Tuesday, April 12, 2011

Did Facebook's Zuckerberg send those email to Ceglia?

Did Zuckerberg send those emails to Ceglia? 

One way to find out is to study the writing styles. 

With a quick search on the internet I found this email of Mark Zuckerberg's of which will be called email "Auth", standing for authentic.

I then saved the text of all emails alleged to be sent by Zuckerberg to Ceglia, of which are called "Acc", standing for "Accused". There are also emails by Ceglia himself to Zuckerberg. I compiled these emails together and called it "Ceglia".

A common method to study the style difference between say Shakespare's and Jack London's is to compare the frequencies of the "meaningless" words. By "meaningless", it means words such as "such", "as", "you", "any", "and", etc. Researchers believe that the frequencies of these "meaningless" words are characteristics of different authors.

Contrary to my eye-balling conclusion, the "Accused" emails are closer to "Authentic" than to "Ceglia" in writing style. How much closer? It is about 500 times closer to Zuckerberg's authentic email than to the Ceglia's email.


Let's take a closer look at the data, the differences are represented by numbers in the "Mean" column, the larger the number, the bigger the deviation between the
two writing styles. The top "acc_zuck" row has the smallest number. In other words, the difference of "Accused" and "Authentic" email are closest in writing style.


If you look at the "Mean" in the 2nd and 3rd row, the two values are very similar and much larger than row number one. In other words, "acc_ceglia", or the difference between "Accused" and "Ceglia" email, is as much as the difference between "Authentic" and "Ceglia".


All these numbers point to one direction, that the alleged email were from Zuckerburg, as far as the writing style is concerned.

How significant the results are? It depends on if the sample size (meaning the number of email) is considered large enough.  

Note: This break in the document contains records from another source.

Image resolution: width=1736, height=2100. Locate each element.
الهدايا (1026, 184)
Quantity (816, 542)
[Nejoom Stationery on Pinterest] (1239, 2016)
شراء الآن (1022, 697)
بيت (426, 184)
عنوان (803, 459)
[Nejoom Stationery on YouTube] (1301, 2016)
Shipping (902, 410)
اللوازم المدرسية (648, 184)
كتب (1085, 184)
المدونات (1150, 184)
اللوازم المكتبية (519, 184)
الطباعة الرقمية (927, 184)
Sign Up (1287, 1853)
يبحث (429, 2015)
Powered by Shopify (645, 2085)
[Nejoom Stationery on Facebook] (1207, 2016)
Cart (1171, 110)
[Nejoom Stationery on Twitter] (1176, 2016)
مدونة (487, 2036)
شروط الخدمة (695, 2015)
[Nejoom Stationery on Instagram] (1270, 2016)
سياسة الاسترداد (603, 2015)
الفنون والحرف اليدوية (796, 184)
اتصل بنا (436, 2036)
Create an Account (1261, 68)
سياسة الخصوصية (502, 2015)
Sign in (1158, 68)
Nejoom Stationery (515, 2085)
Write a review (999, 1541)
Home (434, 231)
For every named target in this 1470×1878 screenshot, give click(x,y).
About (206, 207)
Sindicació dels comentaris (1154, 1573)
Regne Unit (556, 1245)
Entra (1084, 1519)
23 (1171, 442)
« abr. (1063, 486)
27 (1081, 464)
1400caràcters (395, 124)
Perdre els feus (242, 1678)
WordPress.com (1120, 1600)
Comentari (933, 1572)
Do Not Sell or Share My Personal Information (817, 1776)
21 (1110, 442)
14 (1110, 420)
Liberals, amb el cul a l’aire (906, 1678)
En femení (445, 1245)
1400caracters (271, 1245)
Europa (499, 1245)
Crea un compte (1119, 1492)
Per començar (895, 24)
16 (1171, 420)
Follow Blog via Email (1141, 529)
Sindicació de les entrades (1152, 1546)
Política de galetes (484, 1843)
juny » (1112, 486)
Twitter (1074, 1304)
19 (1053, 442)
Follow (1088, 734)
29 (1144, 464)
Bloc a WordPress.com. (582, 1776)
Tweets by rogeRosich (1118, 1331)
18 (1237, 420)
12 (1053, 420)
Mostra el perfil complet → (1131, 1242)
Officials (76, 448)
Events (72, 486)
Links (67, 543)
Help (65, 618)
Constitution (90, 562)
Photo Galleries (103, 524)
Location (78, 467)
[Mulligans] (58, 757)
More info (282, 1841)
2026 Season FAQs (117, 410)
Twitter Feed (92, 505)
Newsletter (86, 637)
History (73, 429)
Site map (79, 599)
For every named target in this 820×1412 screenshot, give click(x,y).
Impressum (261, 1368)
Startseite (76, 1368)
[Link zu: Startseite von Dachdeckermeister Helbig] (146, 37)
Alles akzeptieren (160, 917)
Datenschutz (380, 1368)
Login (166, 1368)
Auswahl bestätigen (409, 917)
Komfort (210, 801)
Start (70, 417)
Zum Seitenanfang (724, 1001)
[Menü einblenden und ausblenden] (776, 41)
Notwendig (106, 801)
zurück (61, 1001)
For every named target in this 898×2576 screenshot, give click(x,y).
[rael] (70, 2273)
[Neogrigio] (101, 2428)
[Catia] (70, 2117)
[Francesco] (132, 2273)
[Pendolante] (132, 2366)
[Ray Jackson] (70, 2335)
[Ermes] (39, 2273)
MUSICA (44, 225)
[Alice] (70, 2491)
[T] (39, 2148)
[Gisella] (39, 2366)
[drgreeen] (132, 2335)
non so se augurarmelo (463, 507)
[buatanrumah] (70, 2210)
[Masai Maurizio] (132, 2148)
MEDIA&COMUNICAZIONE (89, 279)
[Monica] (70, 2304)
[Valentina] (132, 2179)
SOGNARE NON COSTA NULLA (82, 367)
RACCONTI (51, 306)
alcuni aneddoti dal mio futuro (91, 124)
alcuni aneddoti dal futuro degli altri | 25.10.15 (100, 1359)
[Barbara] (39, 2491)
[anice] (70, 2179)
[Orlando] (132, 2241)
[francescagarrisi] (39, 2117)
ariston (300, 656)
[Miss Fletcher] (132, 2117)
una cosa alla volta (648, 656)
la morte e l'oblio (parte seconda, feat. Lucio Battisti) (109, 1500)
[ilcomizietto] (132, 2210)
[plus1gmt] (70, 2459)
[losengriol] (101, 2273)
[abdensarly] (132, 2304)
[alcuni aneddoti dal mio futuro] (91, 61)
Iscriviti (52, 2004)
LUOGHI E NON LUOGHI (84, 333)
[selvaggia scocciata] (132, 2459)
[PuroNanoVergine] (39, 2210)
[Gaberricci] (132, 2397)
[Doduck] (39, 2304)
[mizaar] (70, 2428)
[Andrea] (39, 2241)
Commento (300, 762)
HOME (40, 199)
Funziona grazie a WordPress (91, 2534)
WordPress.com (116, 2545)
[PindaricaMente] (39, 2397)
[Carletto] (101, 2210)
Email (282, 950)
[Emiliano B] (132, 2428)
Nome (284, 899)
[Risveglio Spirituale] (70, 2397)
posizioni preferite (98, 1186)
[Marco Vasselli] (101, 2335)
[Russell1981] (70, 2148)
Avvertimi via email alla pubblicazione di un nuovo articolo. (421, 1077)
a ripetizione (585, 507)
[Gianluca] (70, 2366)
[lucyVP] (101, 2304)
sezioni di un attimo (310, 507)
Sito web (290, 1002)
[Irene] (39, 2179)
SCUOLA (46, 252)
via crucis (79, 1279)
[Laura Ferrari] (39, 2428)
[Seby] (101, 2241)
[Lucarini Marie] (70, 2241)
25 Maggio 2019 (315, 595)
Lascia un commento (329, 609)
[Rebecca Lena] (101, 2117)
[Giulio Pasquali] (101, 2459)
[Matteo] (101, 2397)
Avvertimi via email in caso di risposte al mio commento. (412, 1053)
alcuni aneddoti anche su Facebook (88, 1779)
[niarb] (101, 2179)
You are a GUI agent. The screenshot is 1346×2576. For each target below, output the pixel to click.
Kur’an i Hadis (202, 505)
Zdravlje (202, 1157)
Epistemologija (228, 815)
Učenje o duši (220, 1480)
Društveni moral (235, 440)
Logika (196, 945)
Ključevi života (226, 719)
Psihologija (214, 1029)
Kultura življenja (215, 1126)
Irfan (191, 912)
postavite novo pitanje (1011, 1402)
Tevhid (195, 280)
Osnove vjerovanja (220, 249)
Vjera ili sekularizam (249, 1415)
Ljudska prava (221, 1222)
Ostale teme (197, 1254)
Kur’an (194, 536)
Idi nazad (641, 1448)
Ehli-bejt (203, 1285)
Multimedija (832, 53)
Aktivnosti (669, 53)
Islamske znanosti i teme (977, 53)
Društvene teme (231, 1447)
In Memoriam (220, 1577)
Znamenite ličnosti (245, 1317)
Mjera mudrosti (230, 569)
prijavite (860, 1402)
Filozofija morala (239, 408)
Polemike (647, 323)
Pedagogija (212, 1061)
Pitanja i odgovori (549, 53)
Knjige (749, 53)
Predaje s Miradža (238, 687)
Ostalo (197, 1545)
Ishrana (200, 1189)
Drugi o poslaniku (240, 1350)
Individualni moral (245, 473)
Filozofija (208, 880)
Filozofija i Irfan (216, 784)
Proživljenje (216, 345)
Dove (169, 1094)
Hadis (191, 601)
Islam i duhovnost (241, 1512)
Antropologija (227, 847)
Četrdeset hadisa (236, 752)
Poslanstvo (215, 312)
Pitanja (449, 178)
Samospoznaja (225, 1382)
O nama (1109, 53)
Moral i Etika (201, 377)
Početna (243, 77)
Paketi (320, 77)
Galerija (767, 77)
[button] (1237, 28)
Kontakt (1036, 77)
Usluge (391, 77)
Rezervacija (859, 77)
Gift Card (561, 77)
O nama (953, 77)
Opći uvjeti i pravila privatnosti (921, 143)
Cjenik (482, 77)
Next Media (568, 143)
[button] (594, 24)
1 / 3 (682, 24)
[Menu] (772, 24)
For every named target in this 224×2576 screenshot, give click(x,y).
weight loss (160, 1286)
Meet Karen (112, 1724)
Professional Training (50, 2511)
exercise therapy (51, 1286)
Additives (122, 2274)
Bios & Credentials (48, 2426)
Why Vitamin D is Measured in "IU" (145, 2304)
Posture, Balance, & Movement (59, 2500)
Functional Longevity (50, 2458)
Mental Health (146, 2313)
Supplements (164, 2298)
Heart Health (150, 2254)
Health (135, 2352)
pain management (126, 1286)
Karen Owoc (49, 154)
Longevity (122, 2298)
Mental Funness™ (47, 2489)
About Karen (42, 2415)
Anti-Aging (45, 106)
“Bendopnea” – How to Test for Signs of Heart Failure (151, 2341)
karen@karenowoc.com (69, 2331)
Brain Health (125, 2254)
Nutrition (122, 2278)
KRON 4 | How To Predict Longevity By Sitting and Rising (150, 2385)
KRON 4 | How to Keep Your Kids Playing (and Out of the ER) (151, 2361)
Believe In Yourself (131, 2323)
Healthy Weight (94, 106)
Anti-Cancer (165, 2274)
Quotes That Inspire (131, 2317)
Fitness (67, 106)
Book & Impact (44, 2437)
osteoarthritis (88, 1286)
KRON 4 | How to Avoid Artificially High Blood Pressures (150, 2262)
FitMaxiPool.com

                       Summary Statistics                      1
                            Results  12:40 Friday, April 8, 2011

                      The MEANS Procedure

  Variable               Mean         Std Dev         Minimum
  -----------------------------------------------------------
  acc_zuck        0.000066864     0.000139743    7.340421E-10
  acc_ceglia        0.0011288       0.0077861    4.709518E-10
  zuck_ceglia       0.0011347       0.0079904    2.0894707E-6
  -----------------------------------------------------------

          Variable            Maximum               N
          -------------------------------------------
          acc_zuck        0.000823812              57
          acc_ceglia        0.0588287              57
          zuck_ceglia       0.0603857              57
          -------------------------------------------

3 comments:

  1. This is very insightful, but the font you use sucks so bad nobody can read it.

    ReplyDelete
  2. Sanjay, my monitor was set to use large fonts. Thanks for pointing it out for me. It's now in the right size.

    For those who are in for more statistics, the Pearson is around 9.5 with 56 degree of freedom for the difference between "Authentic" and "Accused", can't be any better.

    ReplyDelete
  3. Very interesting indeed!

    However, if Ceglia were to forge these emails, wouldn't it make sense that he copy Zuckerberg's writing style? Given the astronomical amounts in play, he could have hired experts. I wouldn't be surprised if his lawyers were in on it too...

    ReplyDelete